What Other Kids Are Reading
Healthy I.Q. Survey Results and Quiz
Hooray for Health-Minded Kids!
Most kids got an A+ on our recent Health I.Q. survey. They knew their fruits and vegetables. They could point out important body organs, like the heart. Many even knew the name for the muscle in your upper arm (biceps). More than half got that one right, although 5% did pick a funny wrong answer: "gluteus maximus." Oops — that's the name of the muscles in your behind.
The survey's 10,000 participants were more than just health smart. They also were open and upbeat about improving their health. Nearly half said they were very interested to learn about health and about 63% said most of what they hear about health is interesting, rather than confusing, scary, or boring.
KidsHealth.org conducted the online survey in partnership with TIME for Kids. You can read more about the survey in the May 2 issue of the magazine.
Healthy and Looking to Get Healthier
Nearly all 10,000 kids rated their health as excellent (31%) or pretty good (58%). More than 85% said they were willing to try new fruits and vegetables. Only 16% said they never look at food labels, with most saying they check the label always (28%) or sometimes (56%).
Kids also had no problem identifying fruits and vegetables. Most also knew that oranges contain vitamin C and that eating a potato was a better choice than potato chips. Likewise, 94% knew that water was a better drink choice than soda. And only 10% didn't know where carrots grow (in the ground).
Speaking of healthy food, more than half of kids (60%) said they wanted an adult to teach them to cook.
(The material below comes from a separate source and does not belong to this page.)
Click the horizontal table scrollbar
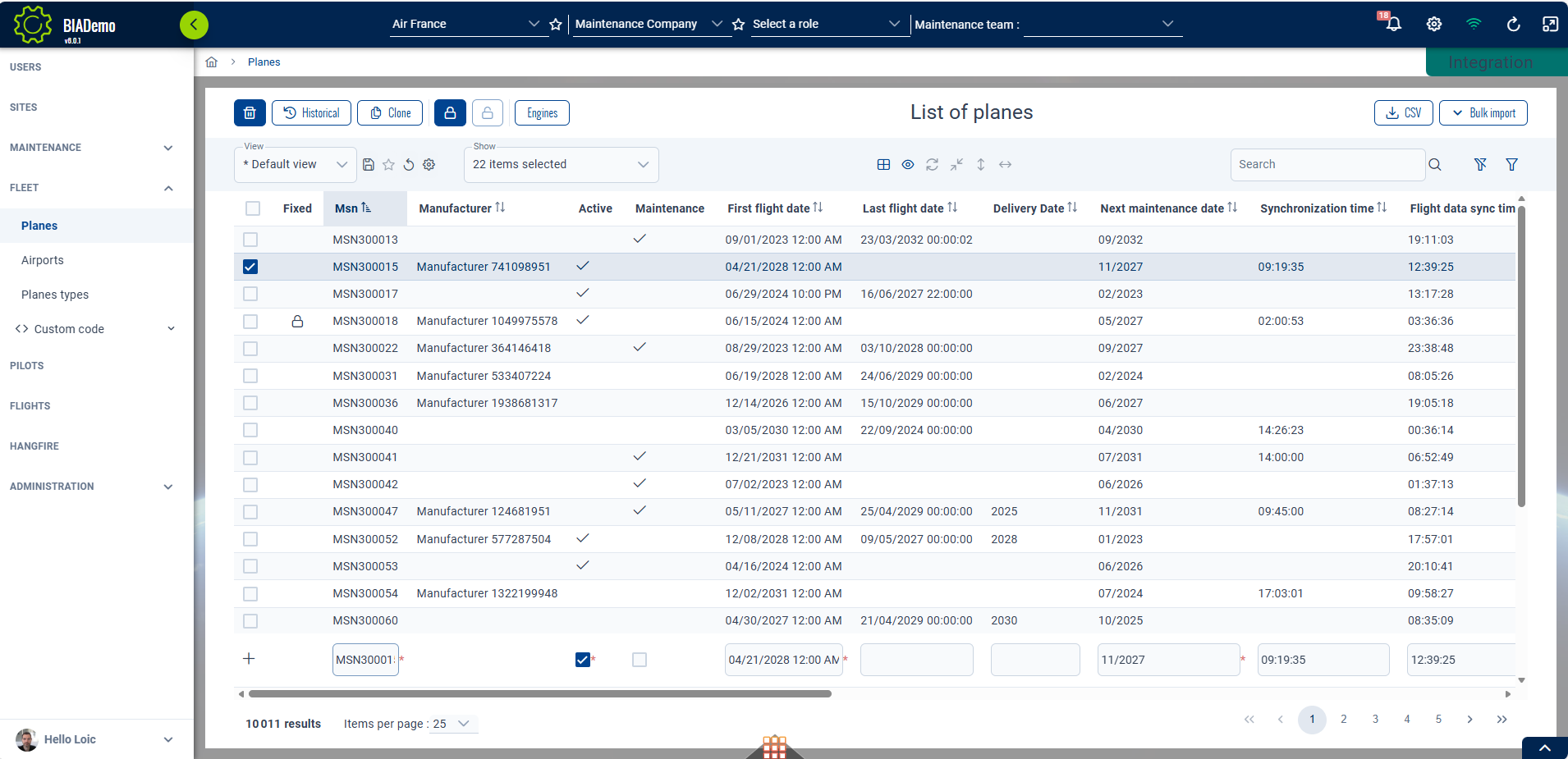1568x759 pixels. [x=539, y=694]
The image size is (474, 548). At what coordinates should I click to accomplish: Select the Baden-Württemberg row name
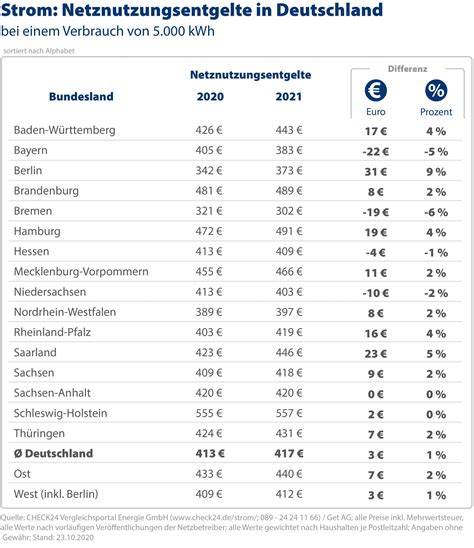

Others said they wanted an adult to help them eat more nutritious foods (43%), exercise more (43%), and learn how to do new sports.
About a third of kids (34%) said they also wanted an adult's help to lose weight. But generally, kids don't need to go on diets. Talk to a parent and your doctor if you are concerned about your weight.
Let's Go Outside!
Kids also said they wanted to keep moving, even at school. When asked to choose a recess activity, 87% picked going outside and playing with friends over staying inside and watching a movie. Almost as many (84%) also knew the best way to get to a healthy weight — exercising and eating a balanced diet, of course!
When it comes to healthy habits, kids scored well there, too. More than 90% knew that the lungs were the body organ most affected by smoking. And just about everyone said they washed their hands after using the bathroom. About 85% said yes, which is great, but we do worry about the other 15%. C'mon, folks, hand washing is a must after going to the bathroom!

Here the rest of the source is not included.